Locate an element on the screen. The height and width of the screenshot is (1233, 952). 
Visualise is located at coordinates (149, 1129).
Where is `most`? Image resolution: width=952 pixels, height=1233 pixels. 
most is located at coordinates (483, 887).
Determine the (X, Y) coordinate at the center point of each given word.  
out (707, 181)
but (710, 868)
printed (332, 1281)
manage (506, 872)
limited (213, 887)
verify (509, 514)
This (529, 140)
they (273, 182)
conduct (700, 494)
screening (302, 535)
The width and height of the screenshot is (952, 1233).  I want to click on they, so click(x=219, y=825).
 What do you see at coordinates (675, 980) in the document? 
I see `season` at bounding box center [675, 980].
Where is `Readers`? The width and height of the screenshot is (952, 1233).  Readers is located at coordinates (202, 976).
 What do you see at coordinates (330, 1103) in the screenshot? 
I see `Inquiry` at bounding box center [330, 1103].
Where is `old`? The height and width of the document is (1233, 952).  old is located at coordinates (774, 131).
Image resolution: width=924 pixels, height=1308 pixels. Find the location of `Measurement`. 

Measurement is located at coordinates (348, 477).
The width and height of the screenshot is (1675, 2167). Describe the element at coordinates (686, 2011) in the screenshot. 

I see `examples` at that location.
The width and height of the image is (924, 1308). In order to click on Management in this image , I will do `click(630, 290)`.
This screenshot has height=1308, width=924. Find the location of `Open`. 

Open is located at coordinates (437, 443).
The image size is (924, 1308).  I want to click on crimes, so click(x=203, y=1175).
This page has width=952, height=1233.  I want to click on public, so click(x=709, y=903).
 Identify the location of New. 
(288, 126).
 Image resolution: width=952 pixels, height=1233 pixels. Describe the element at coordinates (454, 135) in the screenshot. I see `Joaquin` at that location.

▶ Goal
Pick out every line of the items above that contains the word "location", treating uppercase and lowercase letters as distinct, and copy each such line in full.

▶ Exercise response
Image resolution: width=924 pixels, height=1308 pixels. Find the location of `Measurement`. 
I see `examples` at that location.
This screenshot has height=1308, width=924. Find the location of `Open`. 
 Identify the location of New. 
 Image resolution: width=952 pixels, height=1233 pixels. Describe the element at coordinates (454, 135) in the screenshot. I see `Joaquin` at that location.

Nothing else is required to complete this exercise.